Towering by Alex Flinn

Published by Harper Teen 

3 out of 5 stars 

Format: Egalley (Available 14 May 2013 in a variety of formats)

I love a good fairytale retelling, emphasis on the good. There are some corkers out there. I’m not familiar with Flinn’s tales, although I’ve seen the Beastly movie which I presume was based on her book (not a great advertisement in all honestly), but Flinn appears to be the ‘hero’ of fairytale retelling the YA genre – or so the critics would have you believe.

Towering is of course a rapunzel retelling, set in modern day US. Rachel is Rapunzel, a golden haired beauty trapped in a tower with a women she calls (but knows she isn’t) Mama. Wyatt (nope can’t get past the stupid – charmed inspired name, sorry) is trying to escape a loss, and Dani went missing seventeen years ago. Their stories intertwine, lead by Rachel and Wyatt’s POV the book takes the reader on a journey of mystery, mega instalove and discovery.

I was a little surprised to read a male POV more or less straight off (chapter 2 I think), in a story that is all about the long haired beauty, so I was pleased it was taking another direction so quickly. Wyatts opening chapters were pretty damn familiar, I had to check I wasn’t reading a Withering Heights re-write – nope definitely Rapunzel, WTF? Oh wait, a few pages later Flinn acknowledges the WH storyline – thats ok then……it does start to make some sense but still a little weird and out of place.

Wyatt’s a bit blah. His character has the depth of a frying pan, he’s also a little wet and there were several times I felt he needed a slap. Rachel’s not much better, and the instalove is outstanding, I didn’t realize the phrase ‘I love you’ could be used more than it was in Twiglet. But it has been. In truth – the whole set up was ridiculous, I suppose thats the problem with bringing rapunzel into the 20th century, the likelihood of a tower being undiscovered for so long, just isn’t believable – maybe in the arctic but in the US? nah….its the same issue that Rapunzel Untangled faced, and there’s nothing really new here.
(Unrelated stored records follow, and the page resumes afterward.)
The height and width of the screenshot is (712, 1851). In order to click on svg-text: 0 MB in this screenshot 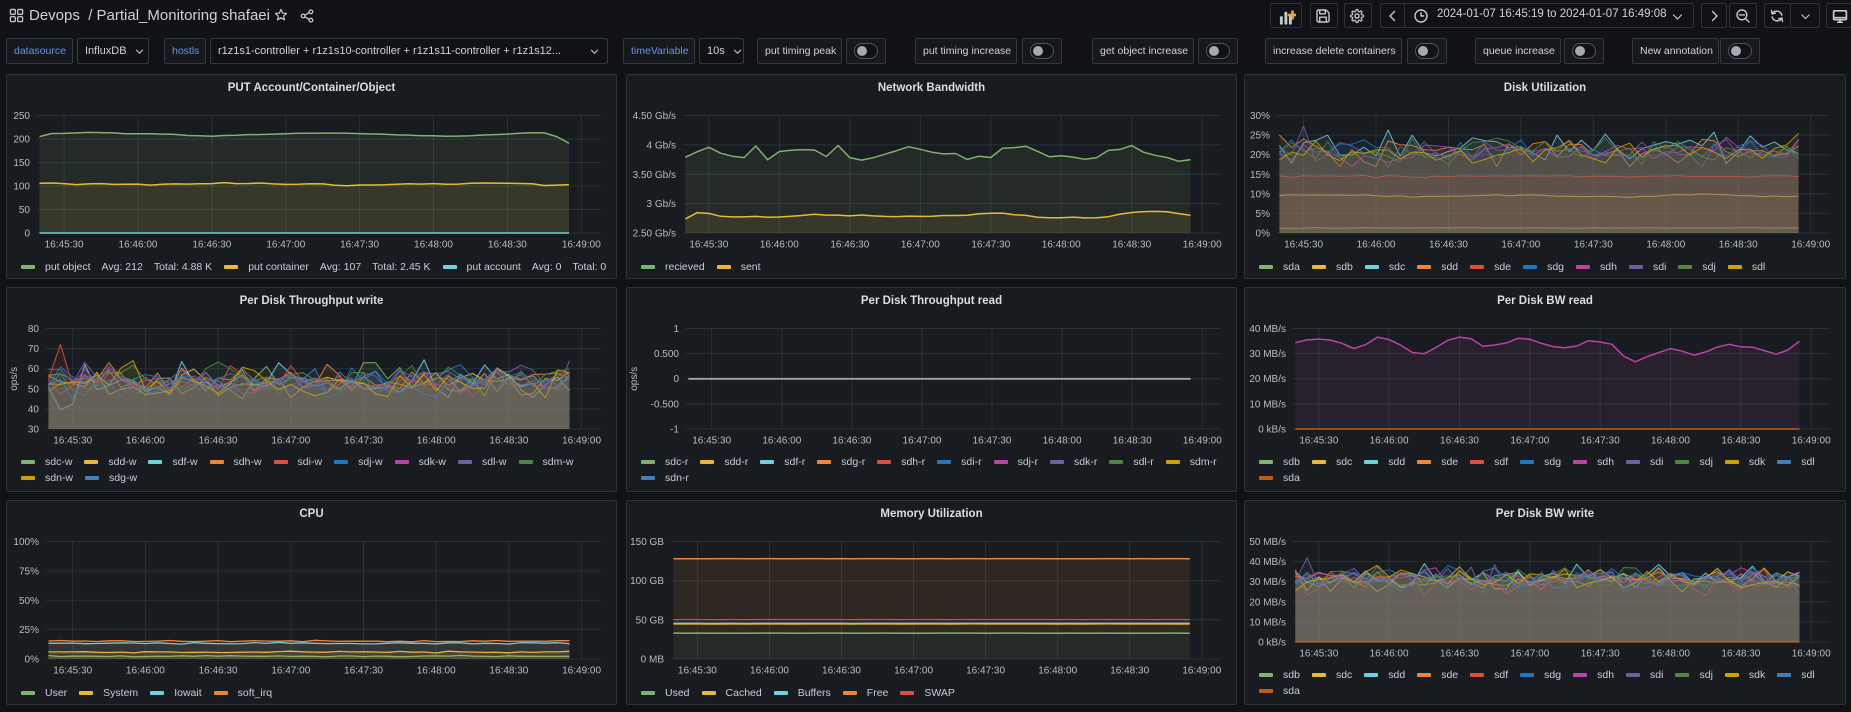, I will do `click(653, 660)`.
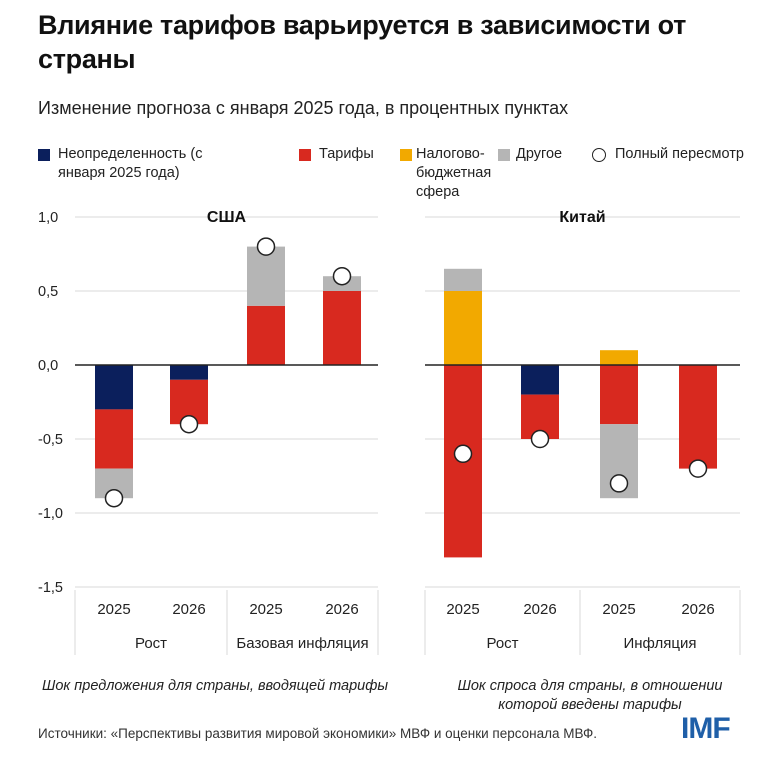 Image resolution: width=774 pixels, height=774 pixels. Describe the element at coordinates (706, 728) in the screenshot. I see `imf-logo: IMF` at that location.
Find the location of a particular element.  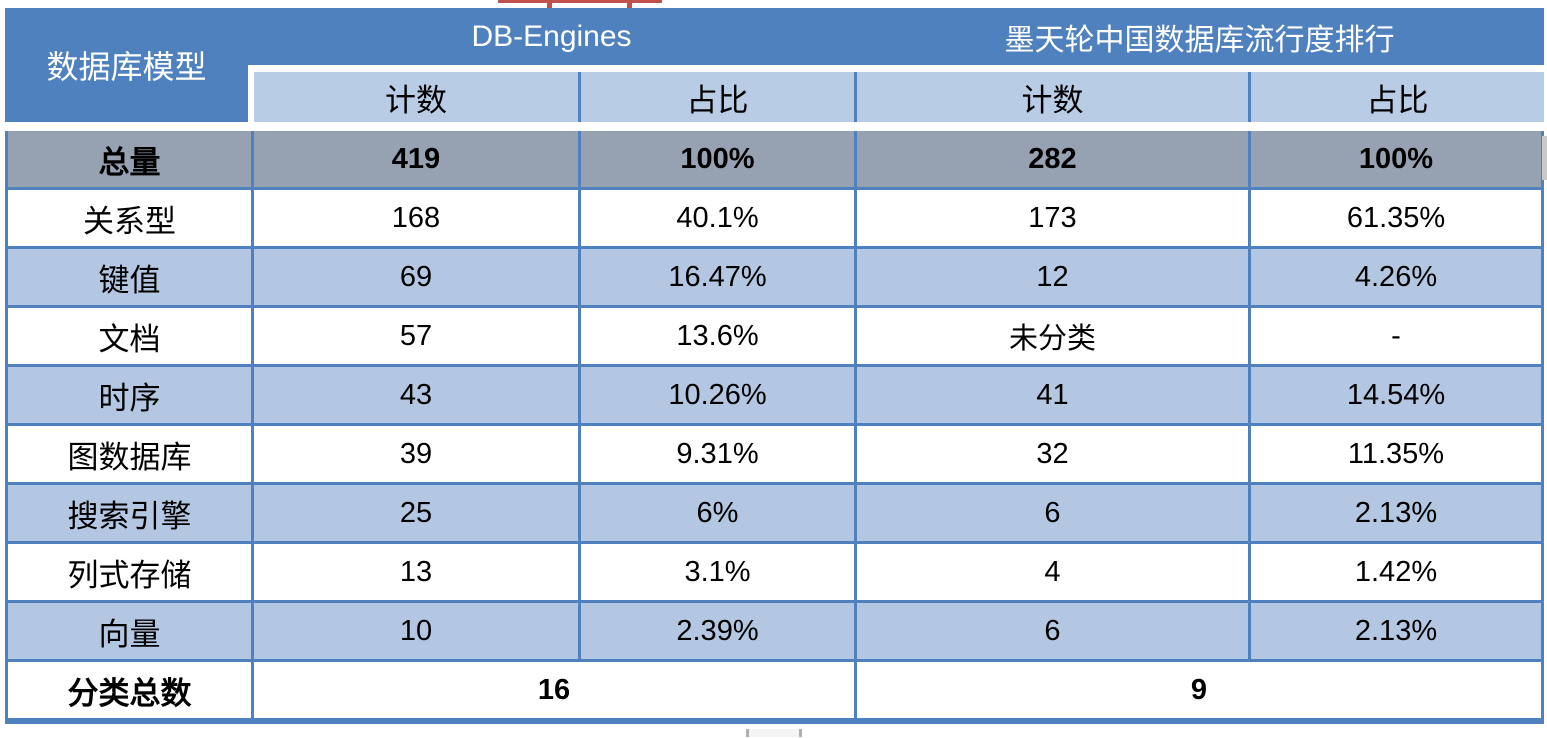

cell-db-count: 57 is located at coordinates (416, 336).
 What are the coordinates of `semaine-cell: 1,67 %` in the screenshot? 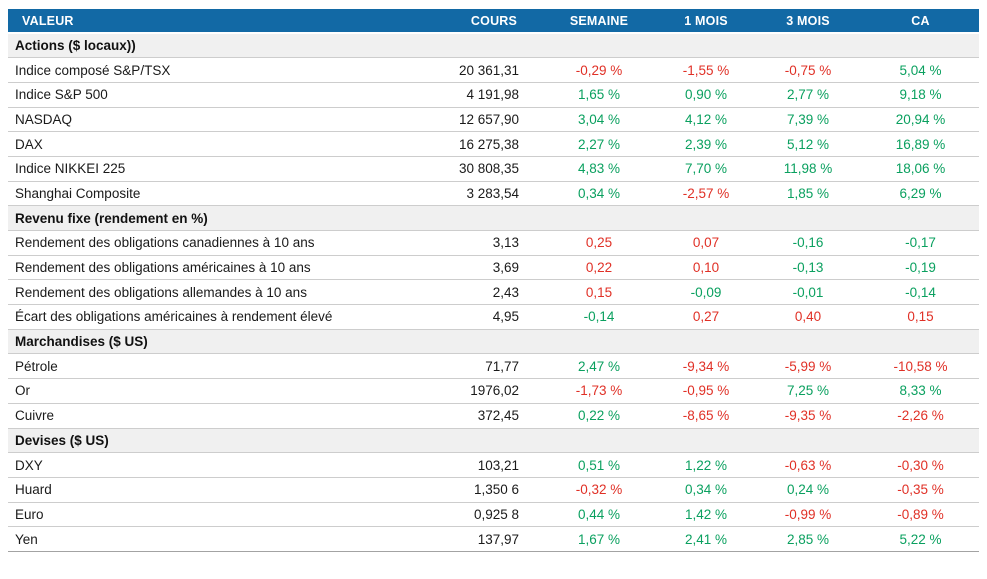 It's located at (599, 539).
The book got a solid 3 stars from me, it was nothing spectacular, I enjoyed it but won’t remember it in a few weeks.  Much like Marr’s Cinder – I was expecting more from the hype surrounding the author, but nothing I’ve read her threatens Jackson Pearce’s position on the pedestal of retellings (for me anyway).

EGalley kindly provided by Edelweiss and the publisher in exchange for a fair and honest review.